Kemudian, alasan ketiga yaitu kalkulasi investasi yang akhirnya membebani APBN. Menurut dia, proyek ini ibarat sudah jatuh tertimpa tangga. Sebab, memperburuk kondisi fiskal di tengah naiknya utang negara.

Menurut Amin, pemerintahan sebelumnya seperti terjebak dalam ego politik pembangunan. Mengejar proyek megah tanpa memperhitungkan manfaat nyata.

Dia mengkritisi jarak Jakarta–Bandung yang hanya 142 kilometer membuat dampak ekonominya tak sepadan dengan biaya besar yang dikeluarkan.

“Seharusnya yang jadi prioritas adalah transportasi massal inklusif seperti commuter line atau kereta antar kota yang dirasakan langsung rakyat menengah ke bawah,” tutur Amin.

Maka itu, ia mengusulkan agar KCJB tidak menjadi beban jangka panjang, sebaiknya pemerintah restrukturisasi utang, monetisasi aset, dan efisiensi operasional. Dia bilang Pemerintah perlu mengoptimalkan pendapatan non-tiket melalui skema rail property seperti di Hong Kong.

Kemudian, mengintegrasikan layanan transportasi, serta membuka peluang bagi investor strategis dengan tata kelola transparan.

Selain itu, Amin juga menyarankan dua opsi tambahan. Pertama, skema Joint Operation (JO) antara PT KAI/KCIC dan operator China, dengan pembagian pendapatan proporsional dan transfer teknologi wajib.

Kedua, skema Build-Operate-Transfer (BOT) selama 50 tahun, namun berbentuk ground lease, bukan jual aset. Ia menuturkan evaluasi dilakukan setiap 10 tahun dan negara memiliki hak buy-back untuk memastikan kedaulatan aset tetap di tangan Indonesia.

Dia menuturkan bahwa pengelolaan kawasan Transit Oriented Development (TOD) di sekitar stasiun harus transparan melalui badan bersama dengan alokasi 20% area untuk publik dan perumahan terjangkau. Menurut Amin, skema itu dinilainya bisa menjaga keseimbangan antara kedaulatan nasional, efisiensi ekonomi, dan keberlanjutan investasi.

Namun, Amin mengingatkan agar skema BOT tak menjebak negara pada ketergantungan baru.
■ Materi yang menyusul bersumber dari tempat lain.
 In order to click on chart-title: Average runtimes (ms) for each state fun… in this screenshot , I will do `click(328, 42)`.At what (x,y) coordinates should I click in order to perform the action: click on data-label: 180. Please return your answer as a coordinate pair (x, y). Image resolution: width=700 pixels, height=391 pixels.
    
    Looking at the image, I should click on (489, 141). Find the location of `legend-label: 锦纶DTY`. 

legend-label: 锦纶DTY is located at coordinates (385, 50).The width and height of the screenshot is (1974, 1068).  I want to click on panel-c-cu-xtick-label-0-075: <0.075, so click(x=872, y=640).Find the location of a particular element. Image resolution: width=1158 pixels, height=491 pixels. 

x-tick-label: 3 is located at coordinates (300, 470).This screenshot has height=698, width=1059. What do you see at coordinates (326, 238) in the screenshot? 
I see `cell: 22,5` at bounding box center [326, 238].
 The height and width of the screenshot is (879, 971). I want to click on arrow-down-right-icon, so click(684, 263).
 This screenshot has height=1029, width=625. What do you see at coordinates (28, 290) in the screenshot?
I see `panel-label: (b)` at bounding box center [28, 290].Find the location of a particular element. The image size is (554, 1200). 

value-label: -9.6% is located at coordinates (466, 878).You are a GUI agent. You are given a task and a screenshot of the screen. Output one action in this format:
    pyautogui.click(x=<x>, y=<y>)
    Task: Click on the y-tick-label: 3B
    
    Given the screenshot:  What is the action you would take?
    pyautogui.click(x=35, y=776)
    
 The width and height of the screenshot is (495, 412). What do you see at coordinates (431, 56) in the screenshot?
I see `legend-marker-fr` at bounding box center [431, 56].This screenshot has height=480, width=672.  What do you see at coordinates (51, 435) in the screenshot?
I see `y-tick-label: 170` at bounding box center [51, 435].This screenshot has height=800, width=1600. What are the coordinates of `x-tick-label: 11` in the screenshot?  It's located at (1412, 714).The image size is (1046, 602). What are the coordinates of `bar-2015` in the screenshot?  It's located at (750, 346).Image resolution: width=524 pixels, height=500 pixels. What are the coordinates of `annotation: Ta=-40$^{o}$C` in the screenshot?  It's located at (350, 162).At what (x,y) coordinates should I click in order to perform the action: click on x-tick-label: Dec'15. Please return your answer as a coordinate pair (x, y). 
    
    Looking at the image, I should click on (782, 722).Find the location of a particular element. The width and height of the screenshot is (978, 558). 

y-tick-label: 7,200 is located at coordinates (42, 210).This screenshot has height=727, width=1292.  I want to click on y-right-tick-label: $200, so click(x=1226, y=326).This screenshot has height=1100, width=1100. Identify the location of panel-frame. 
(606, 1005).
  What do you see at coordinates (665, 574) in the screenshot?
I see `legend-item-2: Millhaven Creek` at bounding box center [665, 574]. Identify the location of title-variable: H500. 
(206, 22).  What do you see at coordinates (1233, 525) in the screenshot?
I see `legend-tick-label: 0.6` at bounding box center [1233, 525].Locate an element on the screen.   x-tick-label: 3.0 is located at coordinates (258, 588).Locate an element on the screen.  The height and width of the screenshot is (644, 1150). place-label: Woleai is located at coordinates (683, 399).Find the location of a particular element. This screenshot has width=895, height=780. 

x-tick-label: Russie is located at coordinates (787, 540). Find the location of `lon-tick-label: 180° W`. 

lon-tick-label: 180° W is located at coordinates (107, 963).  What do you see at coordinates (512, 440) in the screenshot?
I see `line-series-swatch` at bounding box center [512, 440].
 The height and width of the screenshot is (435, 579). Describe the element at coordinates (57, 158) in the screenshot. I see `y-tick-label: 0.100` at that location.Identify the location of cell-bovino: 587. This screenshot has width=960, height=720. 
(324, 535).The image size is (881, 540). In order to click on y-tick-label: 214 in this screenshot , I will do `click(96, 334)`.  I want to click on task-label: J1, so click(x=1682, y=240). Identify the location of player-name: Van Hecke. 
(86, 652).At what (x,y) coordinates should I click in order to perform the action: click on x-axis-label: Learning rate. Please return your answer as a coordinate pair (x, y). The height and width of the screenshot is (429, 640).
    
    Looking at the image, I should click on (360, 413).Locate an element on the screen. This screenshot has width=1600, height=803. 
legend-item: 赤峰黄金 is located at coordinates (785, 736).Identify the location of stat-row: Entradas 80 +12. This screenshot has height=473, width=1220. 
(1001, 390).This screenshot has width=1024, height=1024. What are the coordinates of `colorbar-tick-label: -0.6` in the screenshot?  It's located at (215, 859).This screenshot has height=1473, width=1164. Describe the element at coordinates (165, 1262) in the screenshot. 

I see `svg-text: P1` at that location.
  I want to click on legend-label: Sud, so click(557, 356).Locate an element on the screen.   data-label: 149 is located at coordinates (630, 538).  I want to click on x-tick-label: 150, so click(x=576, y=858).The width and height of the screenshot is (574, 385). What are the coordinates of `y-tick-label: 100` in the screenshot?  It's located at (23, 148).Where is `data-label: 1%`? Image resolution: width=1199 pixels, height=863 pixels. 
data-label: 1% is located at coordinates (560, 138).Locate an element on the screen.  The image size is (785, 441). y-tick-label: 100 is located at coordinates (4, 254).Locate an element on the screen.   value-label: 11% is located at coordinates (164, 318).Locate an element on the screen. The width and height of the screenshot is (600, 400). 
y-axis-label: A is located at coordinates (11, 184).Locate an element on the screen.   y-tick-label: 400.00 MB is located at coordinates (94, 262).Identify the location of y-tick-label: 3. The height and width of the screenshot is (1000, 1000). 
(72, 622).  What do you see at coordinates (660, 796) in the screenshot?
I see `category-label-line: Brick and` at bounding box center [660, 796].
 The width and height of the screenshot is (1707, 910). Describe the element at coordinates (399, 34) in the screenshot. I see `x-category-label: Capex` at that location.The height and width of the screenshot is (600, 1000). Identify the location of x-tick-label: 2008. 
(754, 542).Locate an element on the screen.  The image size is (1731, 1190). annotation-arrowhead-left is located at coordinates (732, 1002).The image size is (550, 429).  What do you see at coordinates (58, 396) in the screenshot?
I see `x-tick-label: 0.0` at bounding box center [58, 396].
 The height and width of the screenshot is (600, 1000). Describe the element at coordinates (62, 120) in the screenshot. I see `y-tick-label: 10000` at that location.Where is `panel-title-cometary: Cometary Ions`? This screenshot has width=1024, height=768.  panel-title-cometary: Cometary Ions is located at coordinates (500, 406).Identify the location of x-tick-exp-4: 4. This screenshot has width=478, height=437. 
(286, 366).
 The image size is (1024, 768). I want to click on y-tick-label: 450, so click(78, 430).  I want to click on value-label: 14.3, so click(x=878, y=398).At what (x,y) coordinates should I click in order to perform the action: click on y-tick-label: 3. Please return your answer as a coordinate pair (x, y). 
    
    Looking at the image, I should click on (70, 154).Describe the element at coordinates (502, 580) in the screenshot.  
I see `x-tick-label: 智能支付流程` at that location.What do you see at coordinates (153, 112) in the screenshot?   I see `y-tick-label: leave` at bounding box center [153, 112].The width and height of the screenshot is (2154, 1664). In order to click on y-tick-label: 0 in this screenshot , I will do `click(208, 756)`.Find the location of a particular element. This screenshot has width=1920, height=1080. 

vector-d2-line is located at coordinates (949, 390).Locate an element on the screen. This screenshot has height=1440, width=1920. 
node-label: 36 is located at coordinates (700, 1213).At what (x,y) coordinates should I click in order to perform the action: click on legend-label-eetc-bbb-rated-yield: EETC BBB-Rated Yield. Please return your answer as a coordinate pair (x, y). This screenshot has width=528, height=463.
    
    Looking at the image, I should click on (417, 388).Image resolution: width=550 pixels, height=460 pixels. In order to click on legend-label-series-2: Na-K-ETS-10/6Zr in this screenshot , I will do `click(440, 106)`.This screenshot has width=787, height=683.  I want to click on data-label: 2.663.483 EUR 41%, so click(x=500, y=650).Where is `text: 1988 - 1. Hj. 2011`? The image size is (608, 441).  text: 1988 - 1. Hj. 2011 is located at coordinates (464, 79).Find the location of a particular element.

Ia menyebut konsesi jika diberikan, sebaiknya dibatasi pada 25–30 tahun dengan klausul buy-back dan porsi pendapatan minimal 40% untuk negara.

Pun, untuk pengelolaan Transit Oriented Development (TOD), sebaiknya pakai mekanisme revenue sharing, audit independen, dan transparansi kontrak. Harapannya agar nilai kenaikan lahan (value capture) bisa kembali ke publik. Begitu juga tansfer teknologi dan keterlibatan SDM lokal juga wajib diperkuat.

“TOD harus inklusif, bukan semata komersial. Harus ada pengawasan agar proyek ini tetap berdaulat, efisien, dan memberi manfaat ekonomi luas bagi rakyat,” tutur politikus PKS itu.